Tacto, razón y corazón

No me haces un favor si me repites la cuestión que te andaba preguntando, recuerda que fuiste tú el que morías por pensar que en tu vida alguna vez podría dejar de estar. Ahora, no me vengas con excusas de quizás el tiempo hizo de más, que el precipicio no estuvo en empezar, sino en tu forma de acabar. Ya prometí la última vez, que no me iba a condenar a mil horas de oscuridad por no querer aceptar que otra luz se me apagó y es difícil de cambiar. Disfrutaré aunque tenga que buscar mi careta mas real para ocultar lágrimas que ya no quiero volver a soltar. Son mis años de locura, y es que quien quiere un toque de cordura en esta irrealidad. Mi vida se resume en un viaje en el que es difícil pararse, cuando no hay cobijo que me agrade para reposar y descansar.

Siempre estaré aquí para escuchar que aprendiste a quererte un poco más, es la forma en que conciliaré mis sueños enturbiados en la noche, entenderé que eres apto para poder querer y por fin comprender que existe algo más que tu vida y nada más.
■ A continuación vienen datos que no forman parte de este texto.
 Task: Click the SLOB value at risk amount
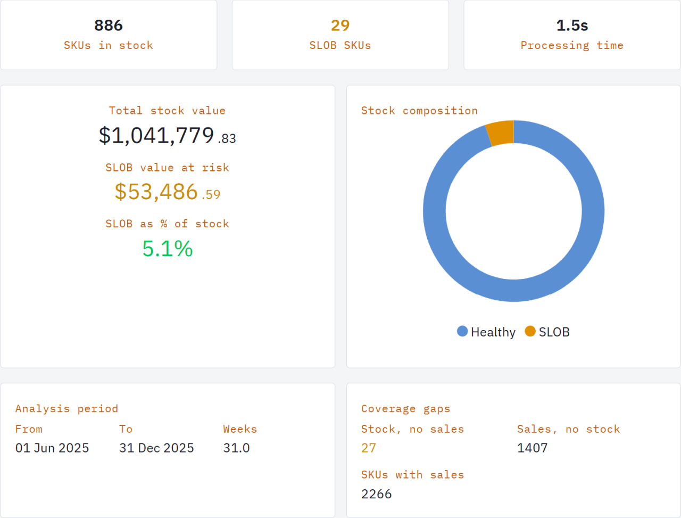(167, 192)
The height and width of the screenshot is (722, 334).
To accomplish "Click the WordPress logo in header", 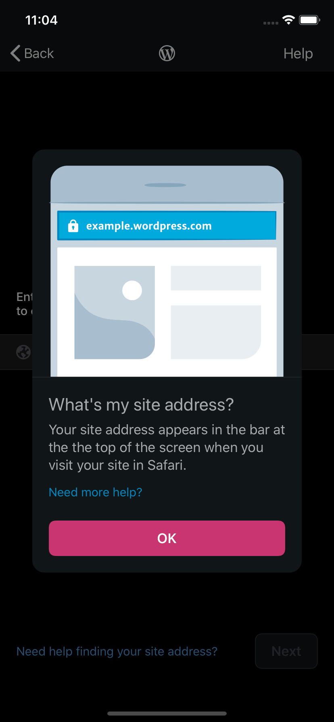I will point(167,53).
No puedo guardar rencor a un reflejo de mi ser, se que aflorarás en alguien extraordinario que otros cuerpos recibirán en su tacto, razón y corazón.

jueves, 30 de septiembre de 2010

Y gritaré...

Y gritaré, porque mi voz no me permite callar más y es que mi mente no me deja descansar, últimamente ya no sé lo que es pararse a descansar para llorar.

Y soñaré con nuevos sueños que me ayudan a vivir, en una vida creada para sufrir, si no conseguimos nuestros muros destruir, los prejuicios destruir y no ver más allá del sentir

Viviré, es tan sencillo de decir dentro de la lógica de nuestra existencia, pero no vivir es el simple respirar y ver salir el sol un día más.

Diles que salgan de sus escondites cubiertos de soledad, alejémonos de una oscuridad con tanta falta de creatividad, la emoción nos espera detrás de cada grito que expresa cada sueño que nos impulsa a vivir para ser feliz.

miércoles, 11 de noviembre de 2009

Hagamos prosa melódica... Sevilla

  Y son 130 días sin tenerte y todo pasa eternamente. Quiero que sepas que tu verde corazón palpita en el mío de emoción cuando orgulloso grito tu nombre ante el preguntar de los curiosos que al pasar ven que tengo aquí algo de especial. El orgullo de cada día que pase junto al río que desborda por mi mente, por cada color que se desprende de tu aire que no se vende y es que Sevilla nunca miente, es la única capaz de retenerme. Pero ahora me ausento de un lugar, en sus pequeños rincones no consigo encontrar ese que soy yo mismo y al que le queda mucho por viajar, para volver a los barrios donde las calles cuentan historias sin hablar, pero una vez pasada mi larga inmadurez. Cuéntalos, que 130 días no son nada, aunque mi alma se desata cada vez que escucho tu alma en mi almohada, pero con el placer que me produce el sabor de tu pronunciar al decir que volveré a tu caminar.